Document text:
----
[AusNOG] Question about hardware spec for a DC

Paul Gear ausnog at libertysys.com.au
Thu Apr 24 11:30:47 EST 2014


In my judgement, the big benefit of dual power supplies (particularly on 
servers, switches, & routers) is that it enables reorganising of power 
circuits in racks without requiring a downtime window.  Like you say, a 
comprehensive view of high availability means designing N + 1 redundancy 
at the system level, but dual power supplies to those N + 1 devices is a 
big convenience factor.

Paul

On 04/24/2014 11:25 AM, Colin Stubbs wrote:
> IMHO
>
> Avoid that auto power-transfer stuff in rack if you can. Those devices 
> are best used only for low end boxes like NTU's/etc with which you can 
> only ever install/utilise a single box at a time.
>
> Buy equipment which has dual PSU's as an option in preference, but 
> don't mandate it or mandate buying the two power supplies. Mandating 
> it will just mean you're wasting part of your budget unnecessarily on 
> every single purchase as you may force yourself to buy bigger boxes 
> than required; and/or buy more PSU's than you need.
----
Supplied data:
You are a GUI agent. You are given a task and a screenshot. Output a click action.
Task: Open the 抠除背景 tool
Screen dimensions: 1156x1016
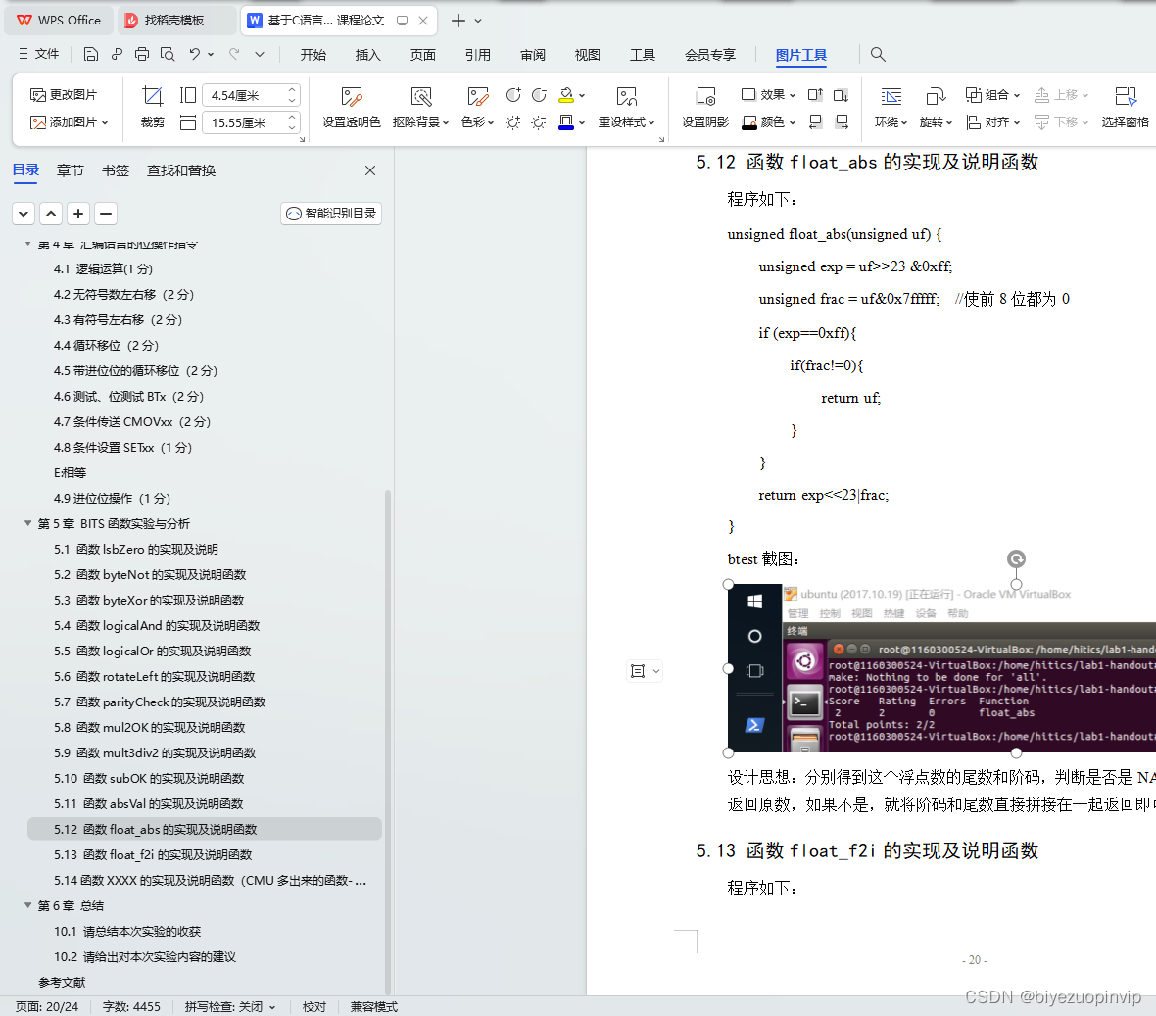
----
Task list:
• a. In the mailing list post about dual power supplies, what does Paul Gear see as their big benefit?
• b. Go on with the mailing list post about dual power supplies from the point where it stops.
The data has no connection to the mailing list post about power supplies.

Answers for the tasks:
• a. They let power circuits in racks be reorganized without needing a downtime window.

• b.
>
> Avoid *depending* on dual PSU's if you can, e.g. don't design anything 
> with the assumption having two power supplies in a box will keep 
> everything working if there is a loss of power or if one of the PSU's 
> fails.
>
> Design for failure with N+1 redundancy at a system level, e.g. install 
> two or more of every box and use them in active/active or 
> active/standby capacities. If you do that you won't necessarily 
> require two power supplies in each to achieve a very high level of 
> availability.
>
> Choose to use dual PSU's primarily based on the location and the power 
> infrastructure available, in combination with how many boxes you have. 
> e.g. if you're in a crappy DC where they can't deliver access to two 
> genuinely independent sources of power the value of having two PSU's 
> is greatly reduced regardless of how many many boxes you've installed.
>
> Read up on HA concepts if you're not sure what you need or why.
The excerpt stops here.